Highlights & Insights

  • Introducing over 50 years of mature psychometric theory to LLM evaluation represents a major methodological contribution.
  • Clear human referents across 56 countries/regions solve the "compared to whom" pain point of existing benchmarks.
  • The ranking discrepancies between IRT and raw accuracy demonstrate that simplistic metrics can be highly misleading.

Limitations & Future Work

  • Testing is restricted to 8th-grade mathematics and does not cover higher educational levels or other disciplines.
  • IRT assumes that LLMs and humans follow the same underlying measurement model, which might not entirely hold true.
  • Future directions: Expansion to multiple disciplines and the implementation of computerized adaptive testing (CAT) based on IRT.
  • vs. MMLU/GSM8K: These benchmarks utilize simple accuracy, whereas PATCH leverages IRT.
  • vs.
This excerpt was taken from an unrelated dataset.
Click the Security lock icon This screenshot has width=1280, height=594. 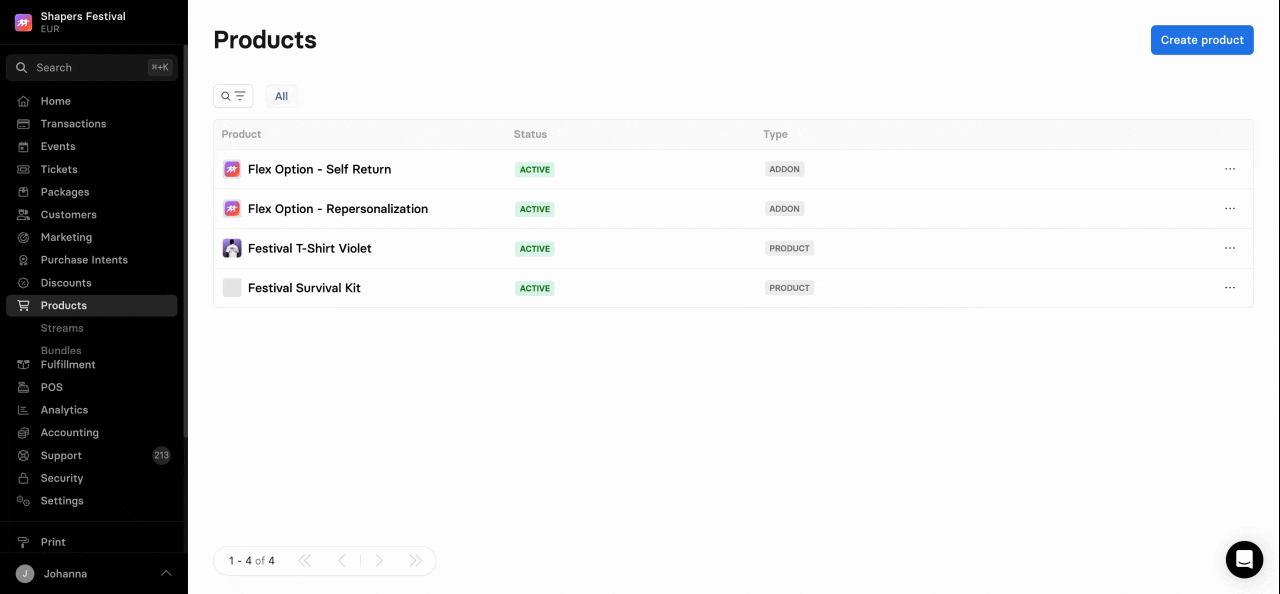23,478
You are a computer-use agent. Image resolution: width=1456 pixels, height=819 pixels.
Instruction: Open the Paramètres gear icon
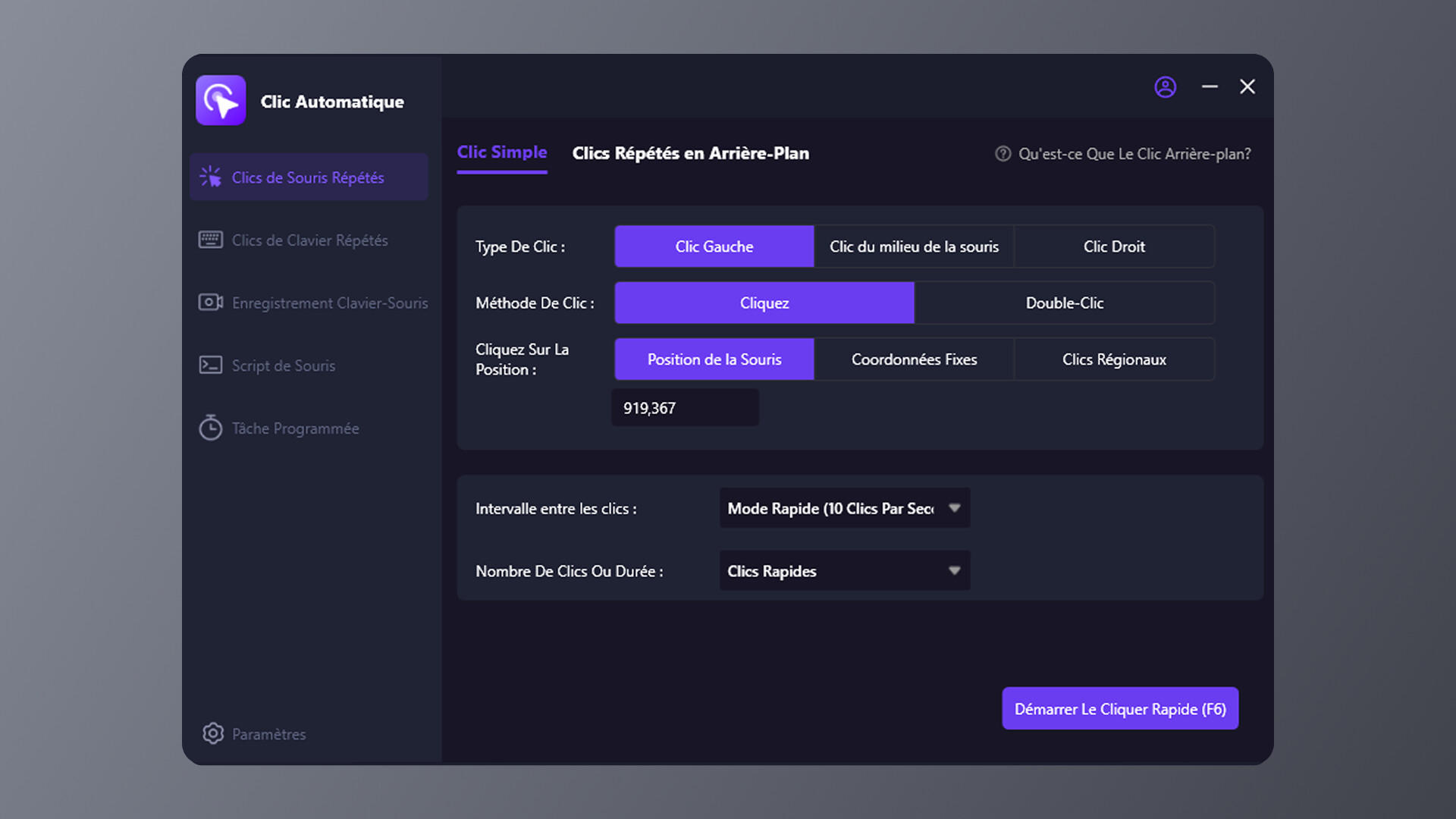tap(213, 733)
Elo rating: Elo is typically used for peer-to-peer model comparison, whereas PATCH specializes in model-to-human population comparison.

Rating

  • Novelty: ⭐⭐⭐⭐⭐ Bringing psychometrics into LLM evaluation is a key breakthrough.
  • Experimental Thoroughness: ⭐⭐⭐⭐ Multi-model evaluation against 56 human populations.
  • Writing Quality: ⭐⭐⭐⭐⭐ Standardized with a highly robust theoretical foundation.
  • Value: ⭐⭐⭐⭐⭐ Highly advances the methodology of LLM evaluation.